* Records provided *
⟨

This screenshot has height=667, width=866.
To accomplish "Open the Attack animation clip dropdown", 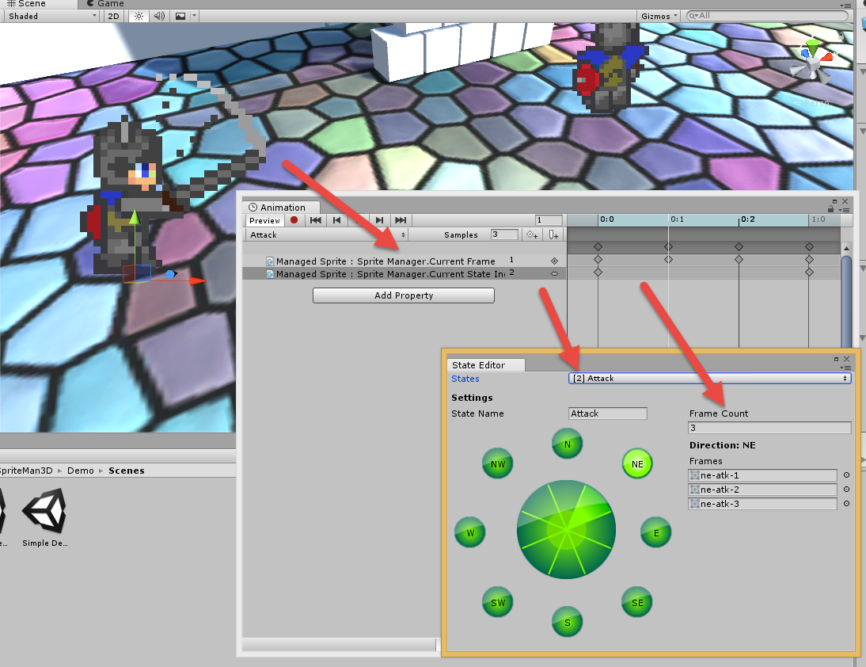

⟩
⟨

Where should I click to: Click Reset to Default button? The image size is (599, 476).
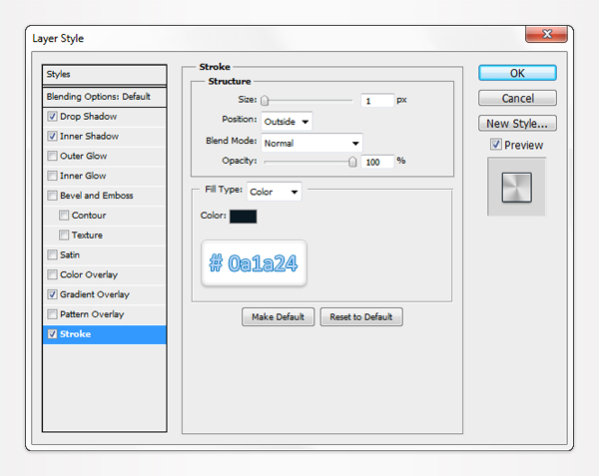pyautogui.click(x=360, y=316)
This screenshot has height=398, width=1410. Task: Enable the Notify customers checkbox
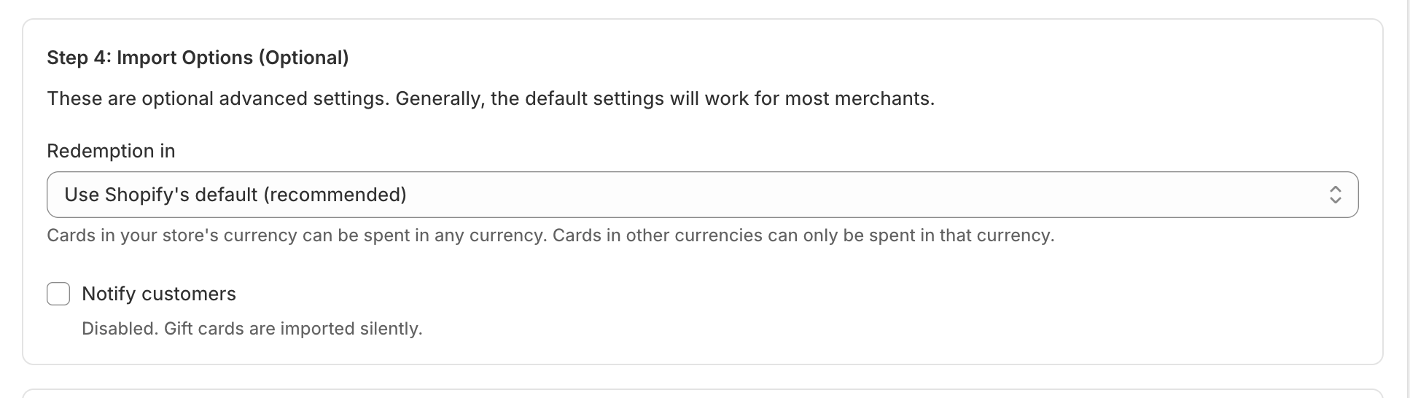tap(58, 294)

⟩

* Your goal *
For this exercise, return exactly the lines above from the line with "This screenshot has height=667, width=866." through the line with "the Attack animation", both included. Do not copy the pictures.

* Task solution *
This screenshot has height=667, width=866.
To accomplish "Open the Attack animation clip dropdown", 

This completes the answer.